There’s a lot to consider before making a mattress-sized purchase and we’re here to help you go through the list and check each box. We’ll discuss materials, feel, certifications, and anything else you can think of (plus a few things you probably haven’t thought of).
Here at the Slumber Yard, we’ve made beds our business, and therefore, we’ve tested literally dozens upon dozens of mattresses. Seriously, our office is like a mattress graveyard. Or something happier… like somewhere mattresses go to relax and make friends. And after testing the lot, we’ve put together a list of our current top picks for your kiddos.
Brooklyn Bedding Bowery is a great option for those kids who enjoy a bed that’s not firm or soft, but rather right in between.
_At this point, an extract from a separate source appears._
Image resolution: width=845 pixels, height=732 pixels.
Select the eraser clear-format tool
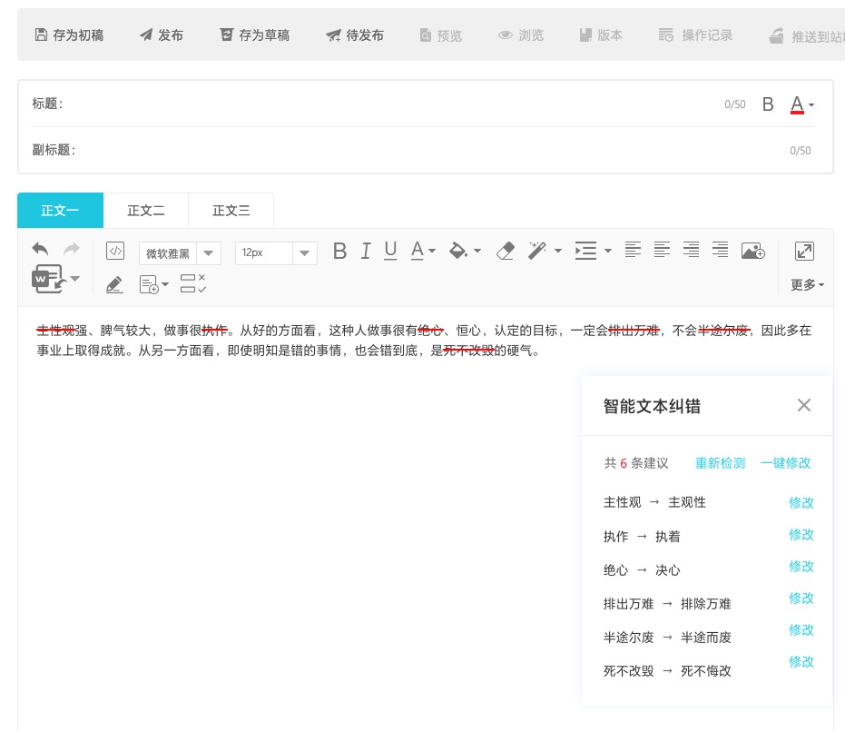pyautogui.click(x=506, y=251)
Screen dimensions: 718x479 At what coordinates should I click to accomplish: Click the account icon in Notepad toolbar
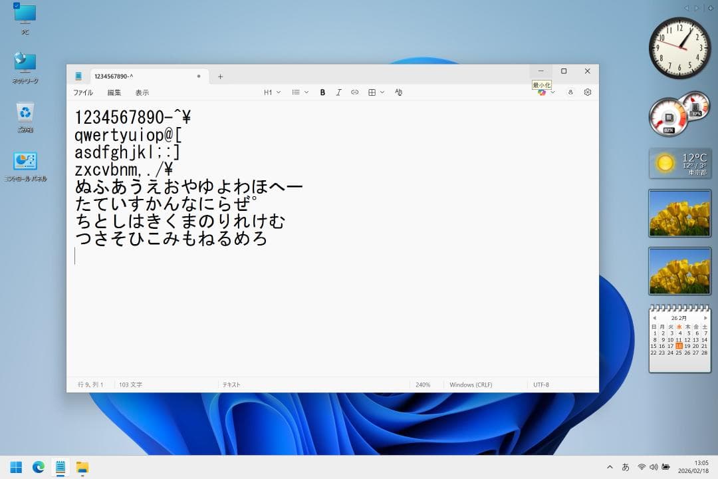pyautogui.click(x=570, y=92)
It has a neutral, soft-foam feel that most people and kiddos will agree is supremely comfortable.
Perhaps the best part about Bowery is the price tag, however. The MSRP for a twin size bed is $499, but after discount it usually falls below the $400 mark. You can visit BrooklynBedding.com to see their current sales.
And despite being a highly affordable bed, Bowery still comes with free shipping, a 120-night test window, and free returns just in case your children do not like it—which we can’t imagine will happen often.
If we closed our eyes and took a poll inside our office, I’d bet that over 50% of people would identify Bowery as the single best mattress for kids and children. It might not have any unique elements like a washable cover, but it’s just so comfortable and affordable that it’s hard to beat.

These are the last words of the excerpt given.